Dans un communiqué officiel, l’AES qualifie cette initiative d’ « ingérence grave, concertée et délibérée » dans les affaires internes d’un État souverain, visant directement le Niger, membre de l’alliance sahélienne depuis sa création en 2023.
Une réaction collective des États sahéliens
La déclaration de l’AES intervient quelques jours après la prise de position du Parlement européen. Selon le communiqué de l’organisation, cette résolution constitue une atteinte à la souveraineté des États membres et s’inscrit dans une logique d’intervention extérieure rejetée par les autorités sahéliennes.
L’AES, qui regroupe des pays dirigés par des autorités issues de transitions militaires, affiche depuis sa mise en place une ligne commune sur les questions de sécurité et de gouvernance. La situation de Mohamed Bazoum, détenu depuis le coup d’État du 26 juillet 2023 au Niger, reste un point de tension récurrent avec plusieurs partenaires internationaux.
Une résolution européenne centrée sur la détention de Bazoum
Le Parlement européen a adopté le 12 mars 2026 une résolution portant sur le Niger, avec un accent particulier sur le sort de l’ancien président. Ce type de texte, non contraignant, permet à l’institution de formaliser sa position politique sur des situations internationales.
Dans cette résolution, les eurodéputés expriment leurs préoccupations concernant la détention prolongée de Mohamed Bazoum et appellent à des garanties sur ses droits.

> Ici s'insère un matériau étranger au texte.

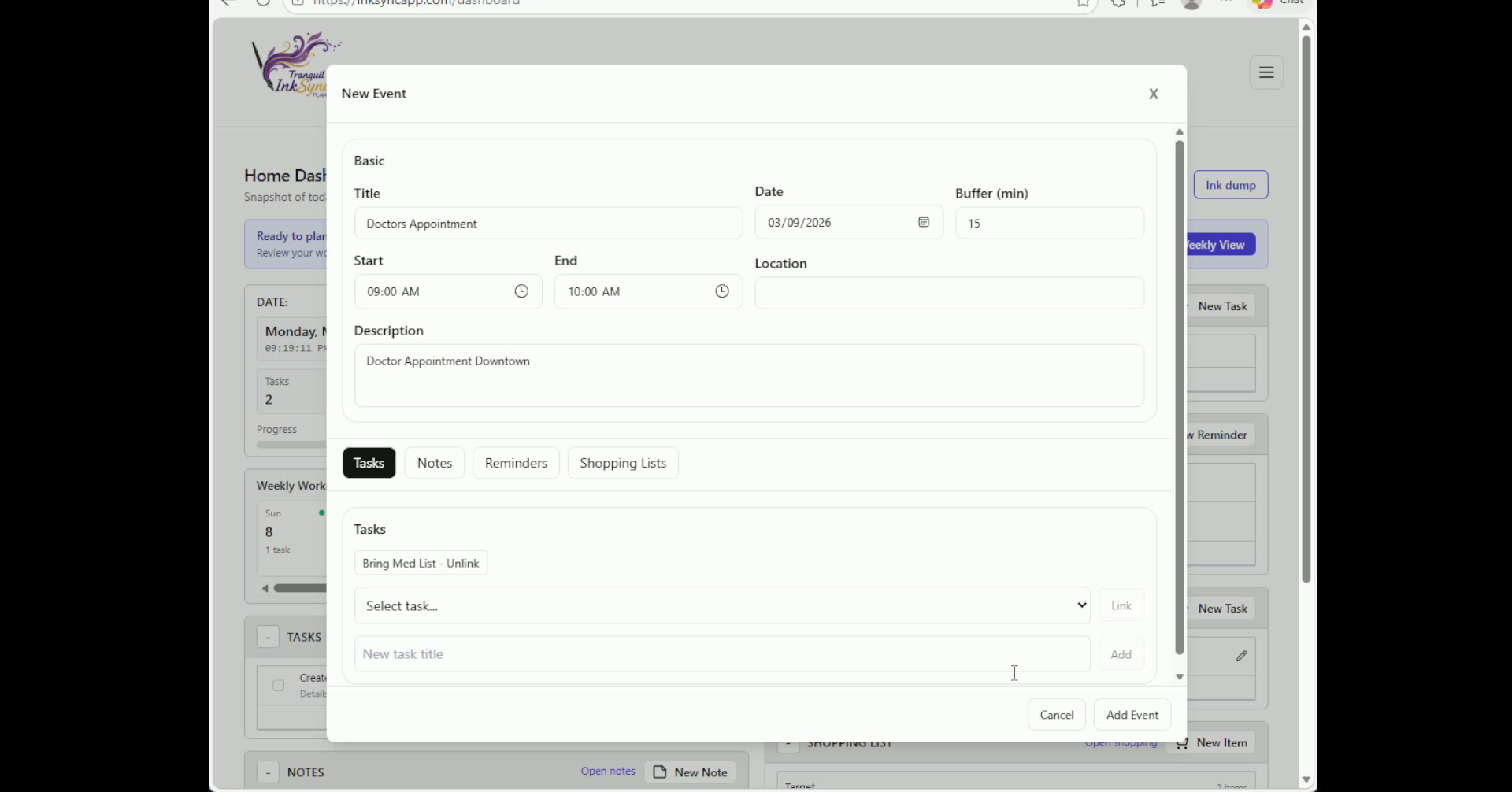Screen dimensions: 1512x792
Task: Click the cart icon next to New Item
Action: 1183,742
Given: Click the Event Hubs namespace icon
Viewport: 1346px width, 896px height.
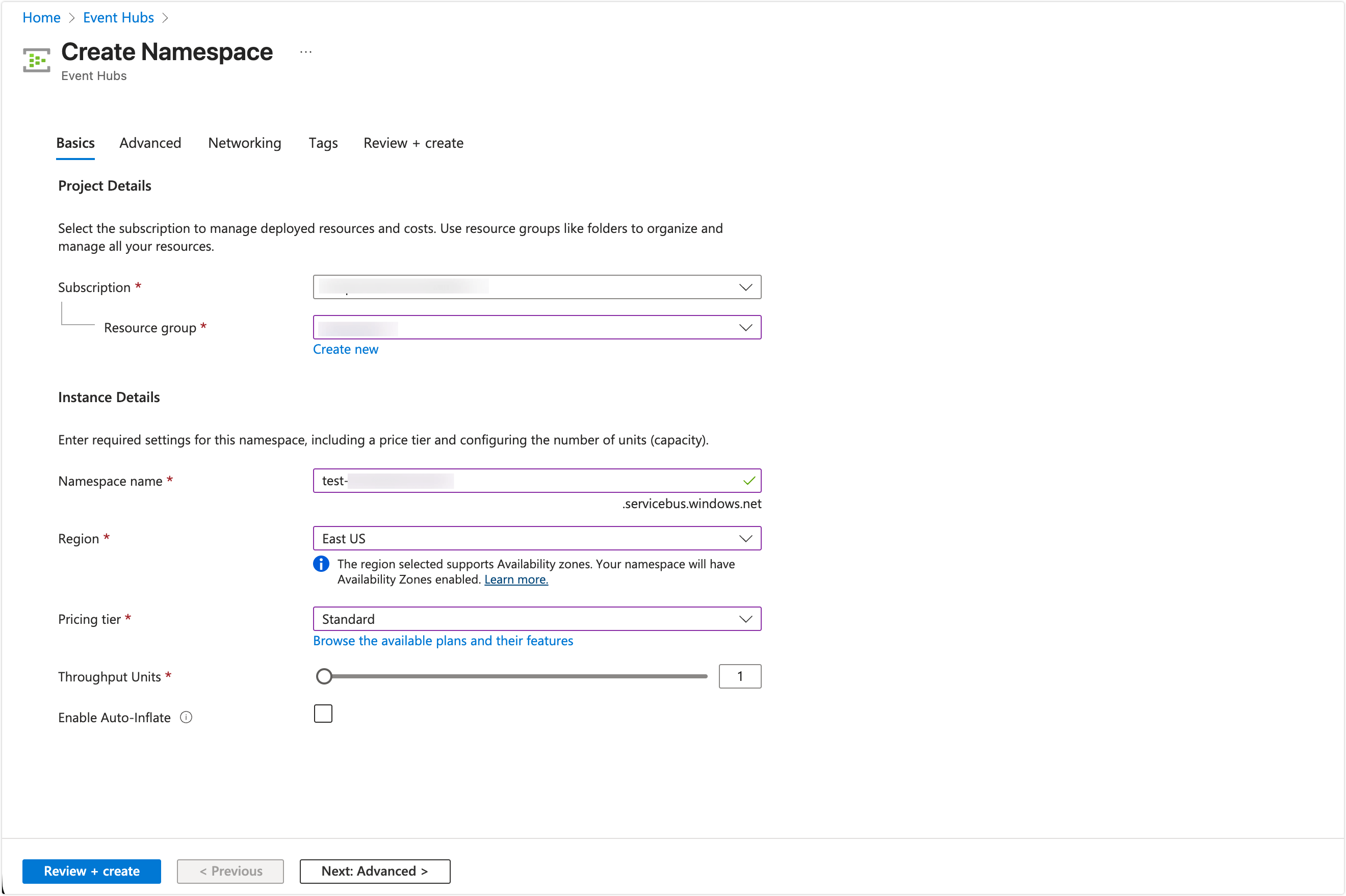Looking at the screenshot, I should click(x=37, y=60).
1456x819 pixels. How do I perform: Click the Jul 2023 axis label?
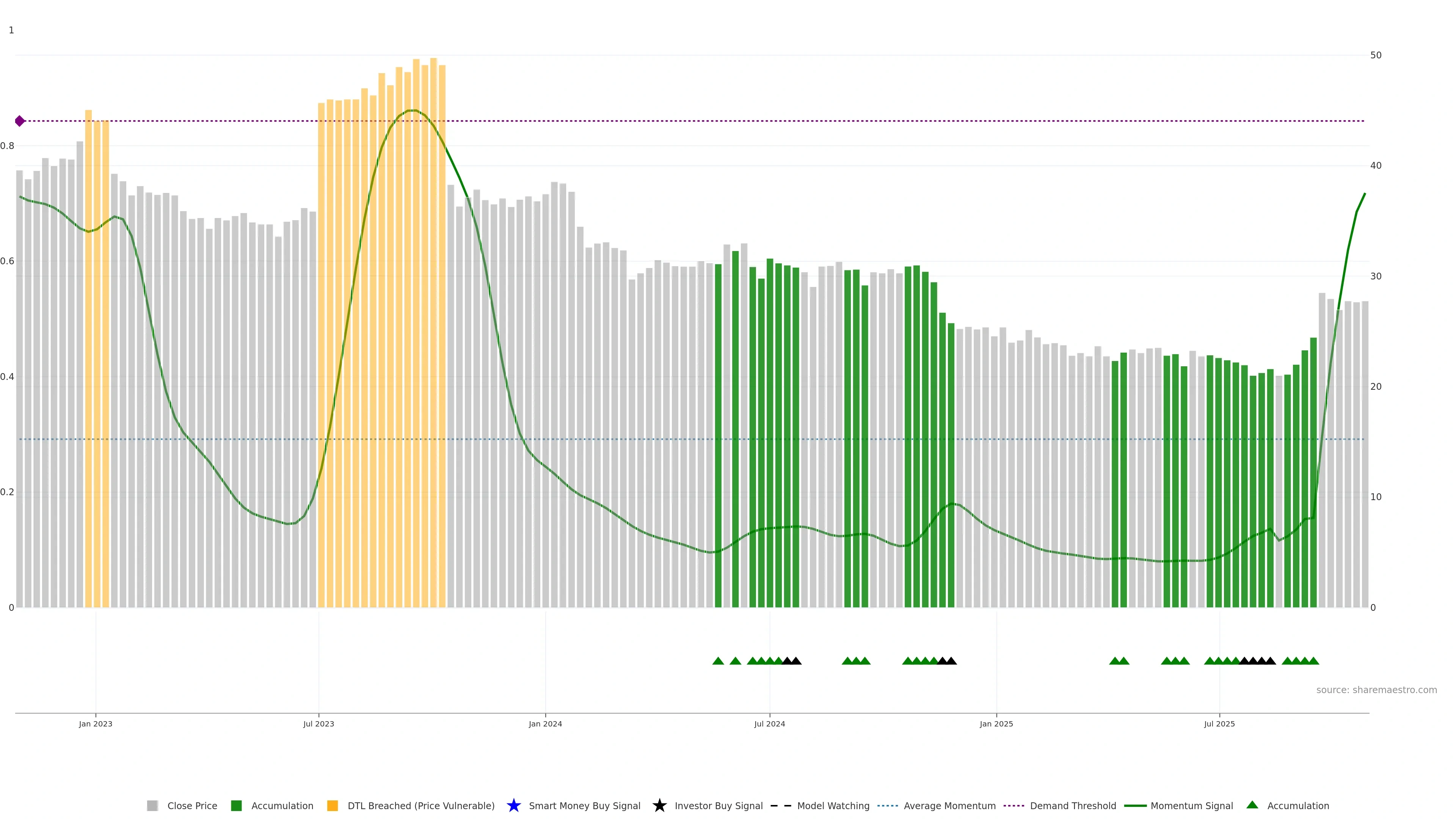point(318,723)
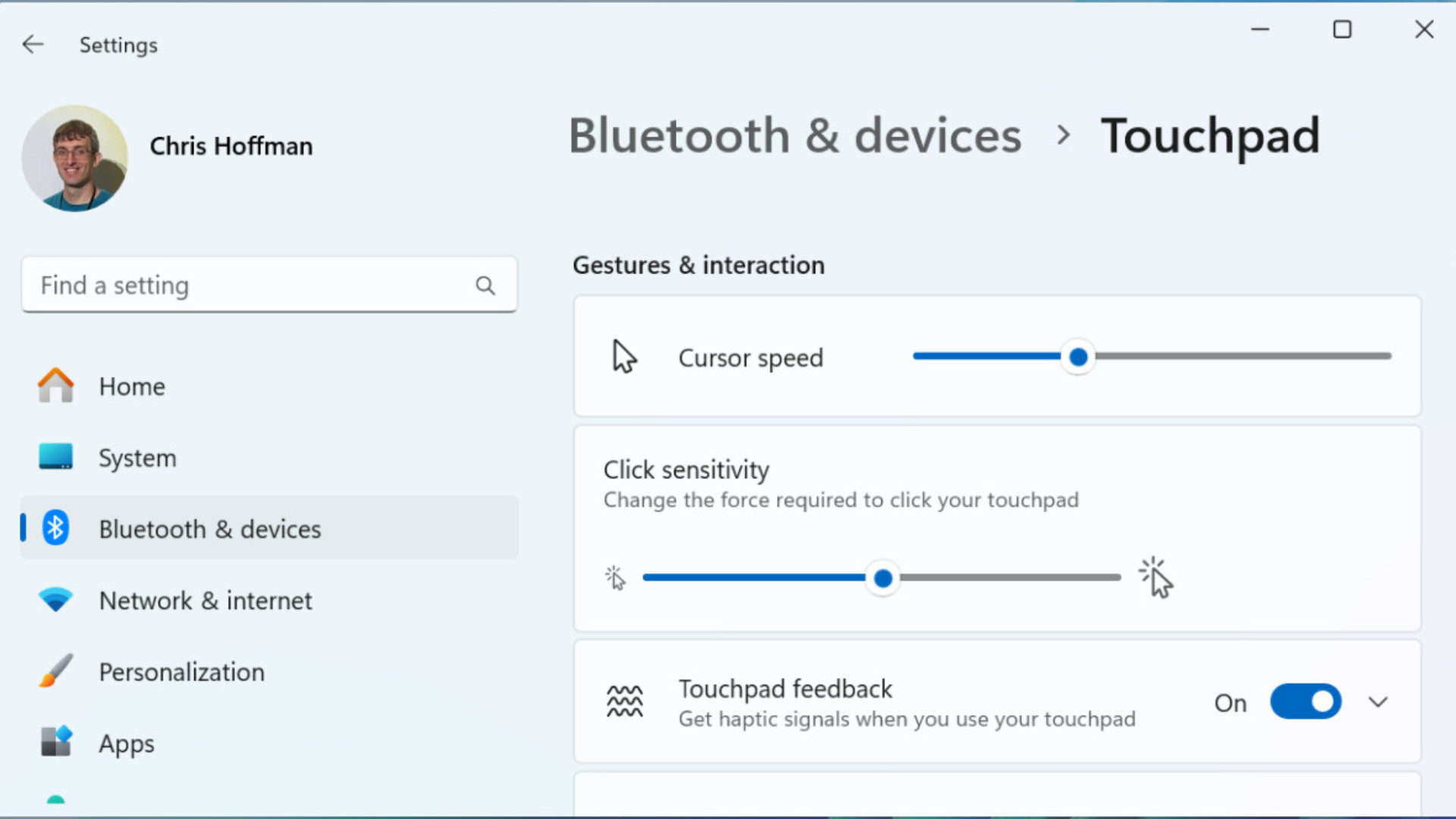Click Chris Hoffman account name

[x=231, y=146]
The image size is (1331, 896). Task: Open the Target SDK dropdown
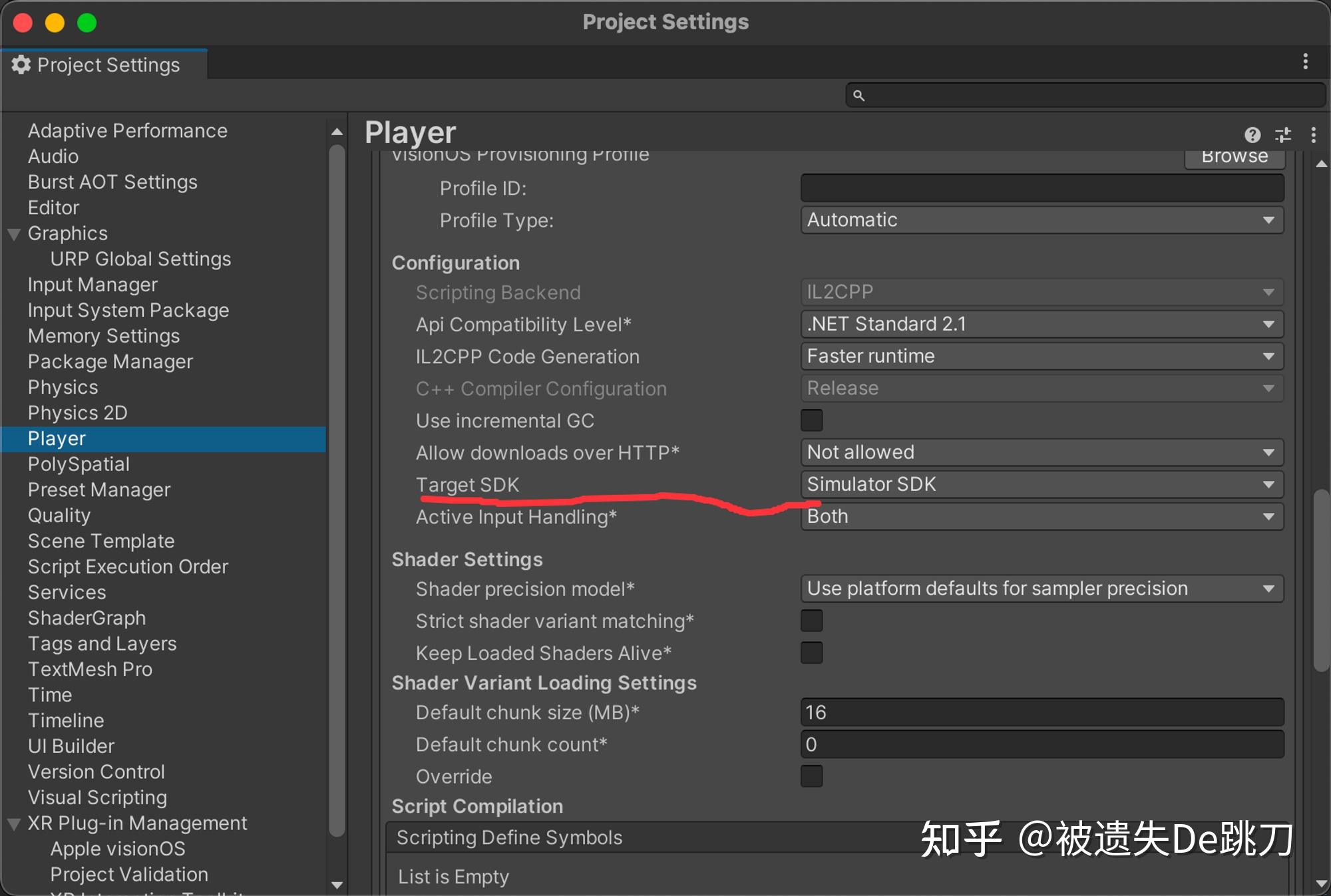pos(1041,484)
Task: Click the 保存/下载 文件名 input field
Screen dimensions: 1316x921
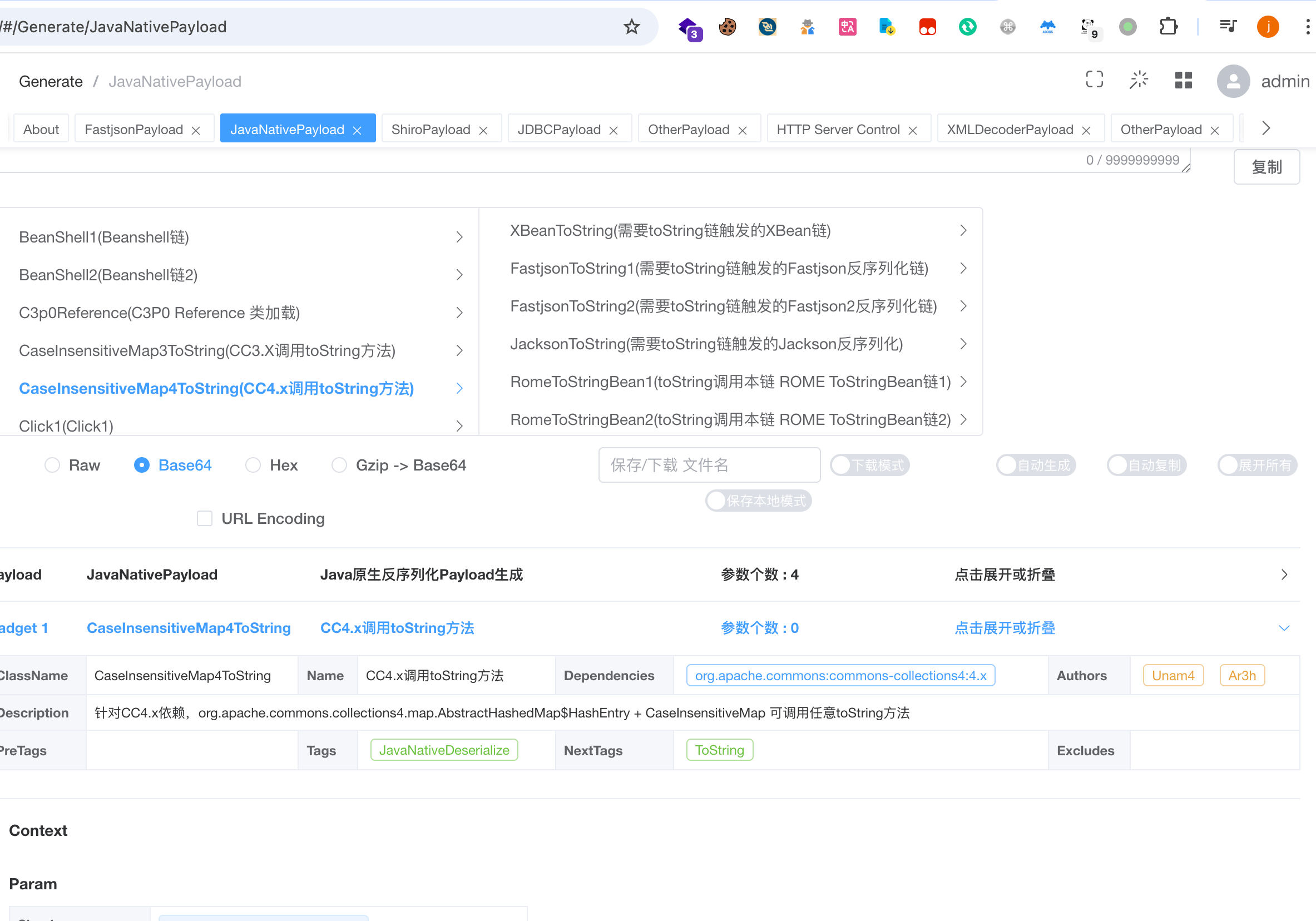Action: pos(709,465)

Le Parlement européen ne dispose toutefois pas de pouvoir exécutif direct en matière de politique étrangère, celle-ci relevant principalement des États membres de l’Union européenne.
Des tensions diplomatiques persistantes
Les autorités nigériennes ont déjà réagi à plusieurs prises de position extérieures sur la transition en cours depuis le renversement de Mohamed Bazoum en juillet 2023. La résolution du Parlement européen pourrait alimenter davantage ces divergences, sans entraîner d’effet juridique immédiat. À ce stade, aucune mesure concrète de l’Union européenne n’a été annoncée à la suite de ce vote, qui reste une prise de position politique.